Problem description » Rewrite the items from the line containing "Click RERUN under 2D Graphics Mark tile" through the end of the items, replacing "RERUN" with "RESTART" and keeping everything else unchanged. Omit the pictures from your answer.

*** Material provided ***

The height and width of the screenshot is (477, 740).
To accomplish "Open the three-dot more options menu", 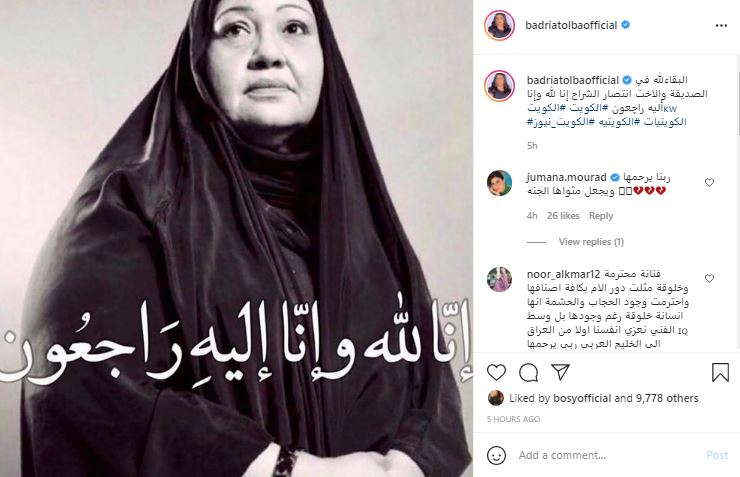I will 721,25.
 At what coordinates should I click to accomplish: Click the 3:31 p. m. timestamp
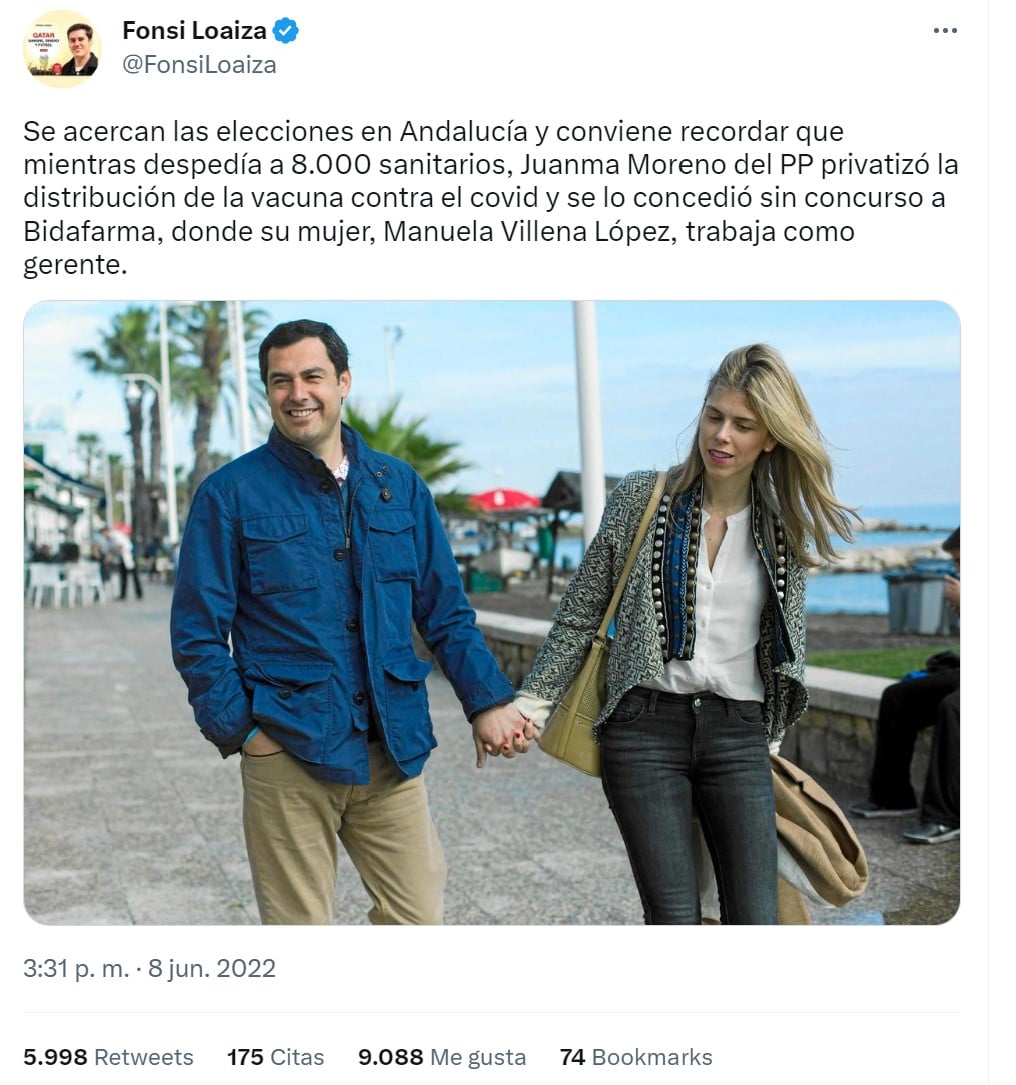click(76, 968)
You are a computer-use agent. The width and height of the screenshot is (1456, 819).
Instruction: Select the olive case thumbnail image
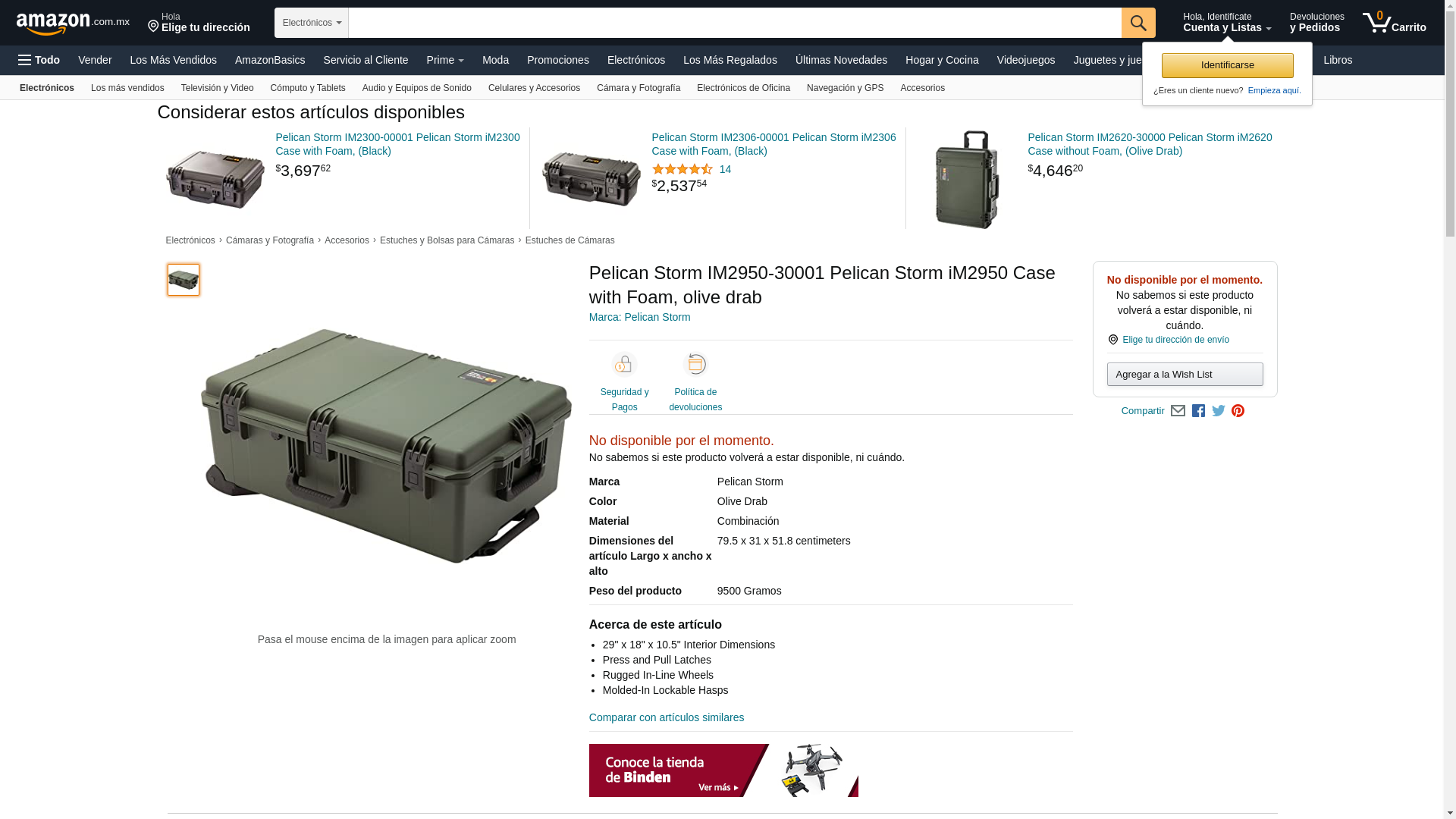pyautogui.click(x=184, y=280)
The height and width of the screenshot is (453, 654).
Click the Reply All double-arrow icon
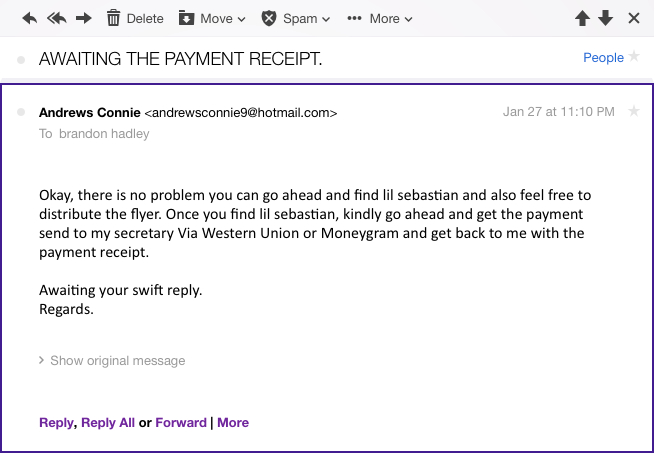[x=57, y=18]
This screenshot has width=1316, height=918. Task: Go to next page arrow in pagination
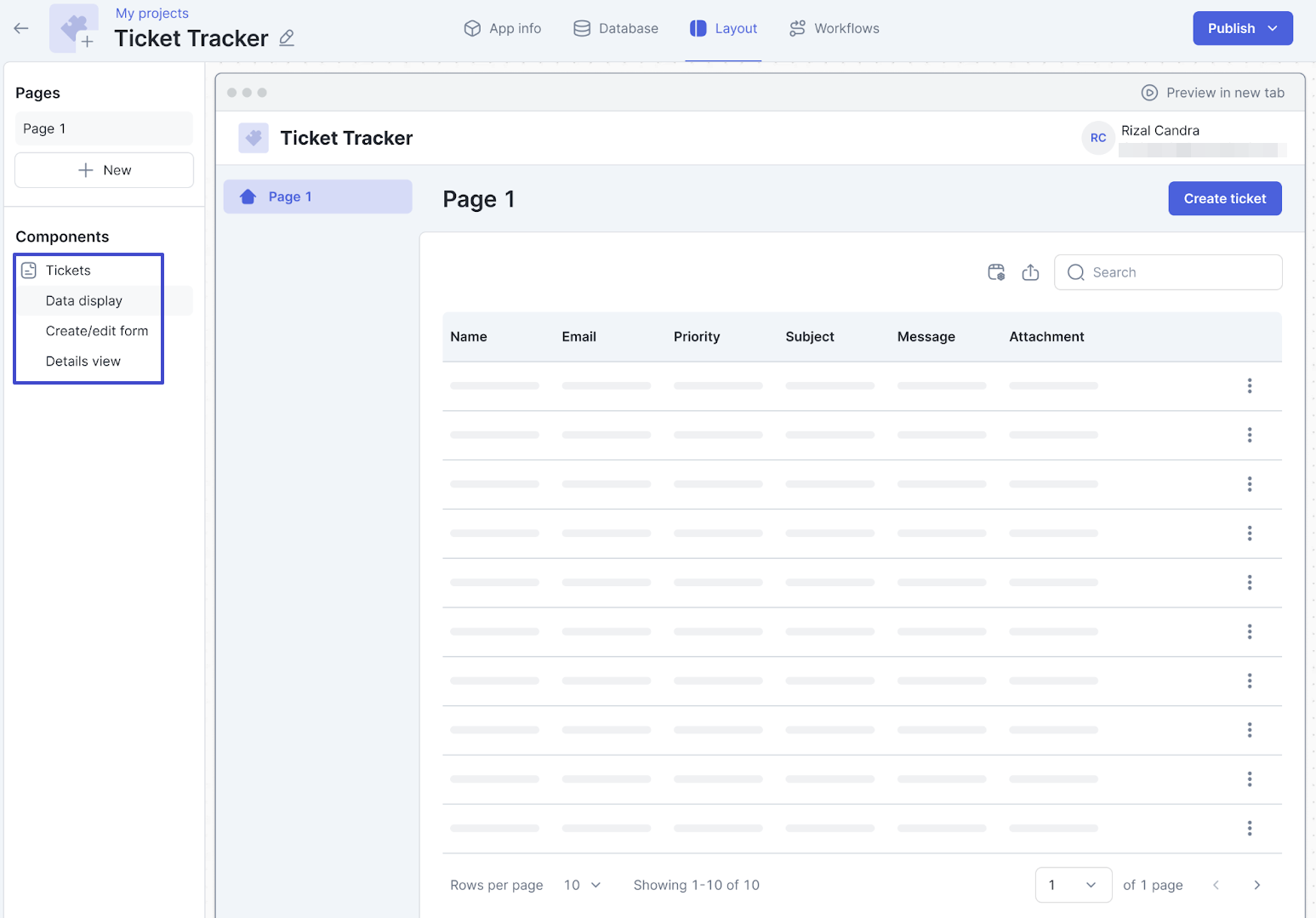(x=1256, y=885)
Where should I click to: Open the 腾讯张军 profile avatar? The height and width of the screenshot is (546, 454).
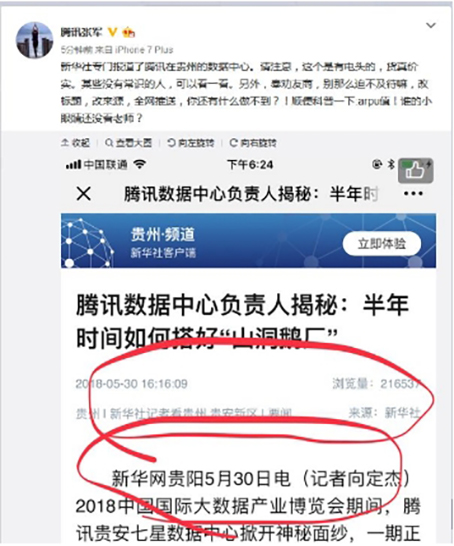(35, 40)
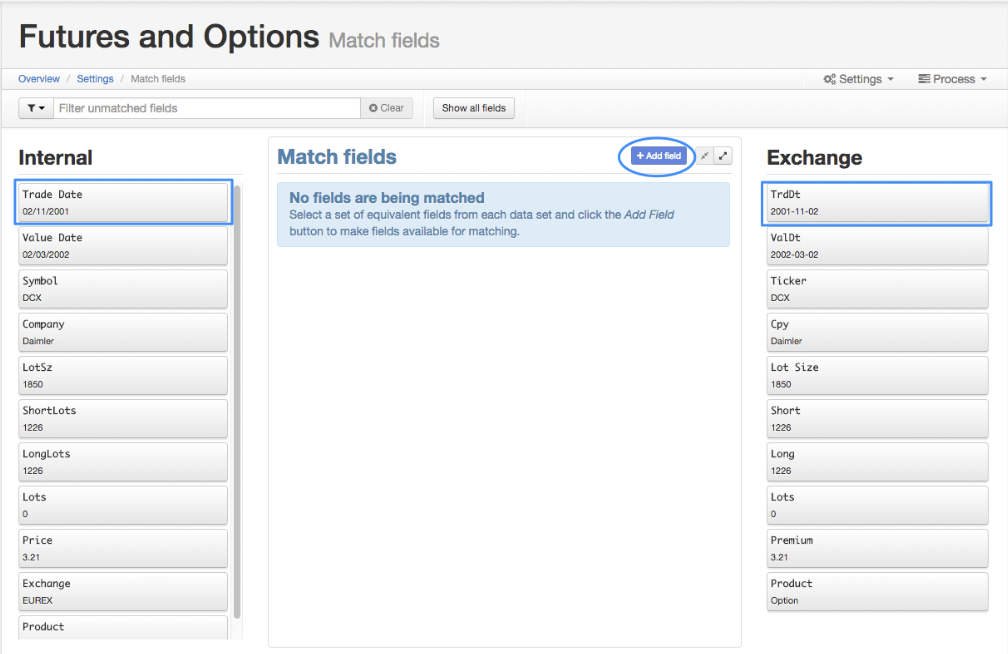Expand the filter type dropdown arrow
The height and width of the screenshot is (654, 1008).
tap(42, 107)
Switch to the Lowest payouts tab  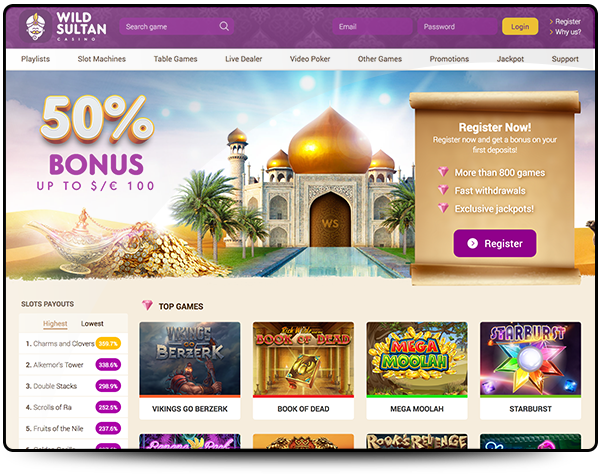[x=92, y=324]
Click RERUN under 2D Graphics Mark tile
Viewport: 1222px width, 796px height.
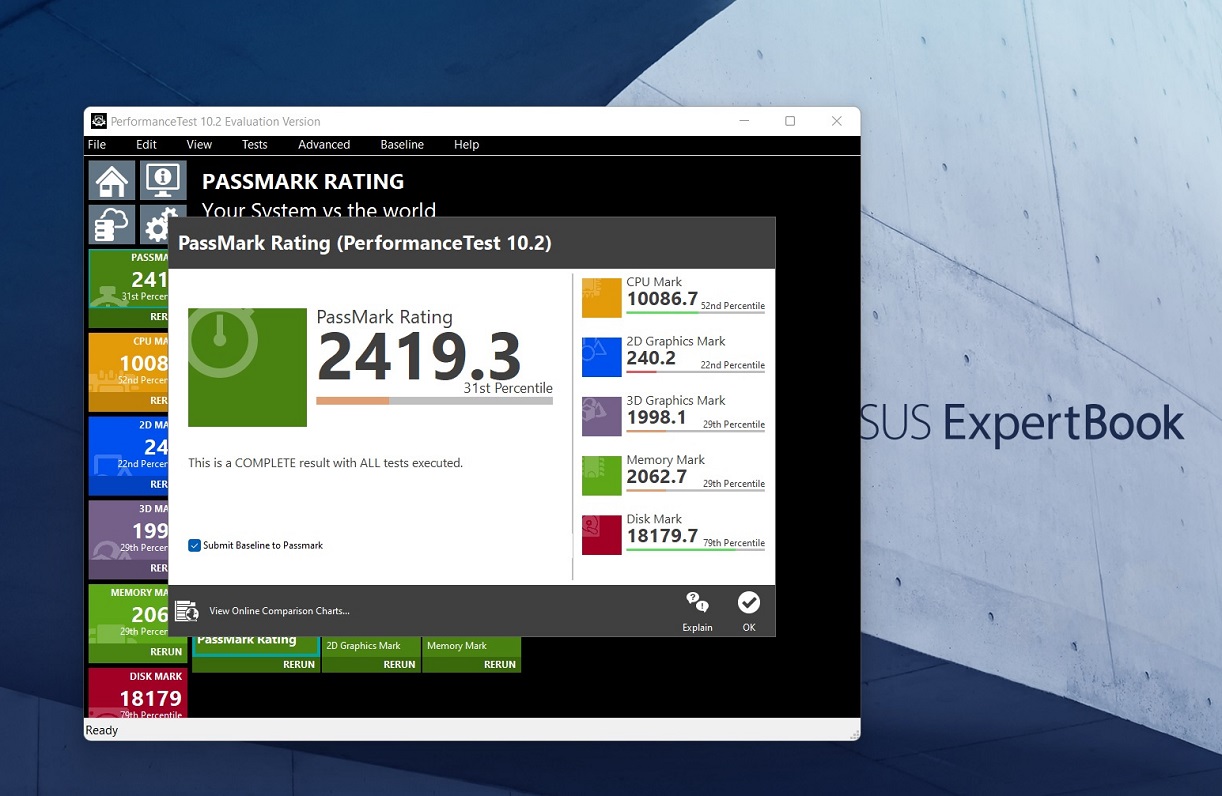[x=399, y=664]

***

Solution for this exercise »
Click RESTART under 2D Graphics Mark tile
Viewport: 1222px width, 796px height.
[x=399, y=664]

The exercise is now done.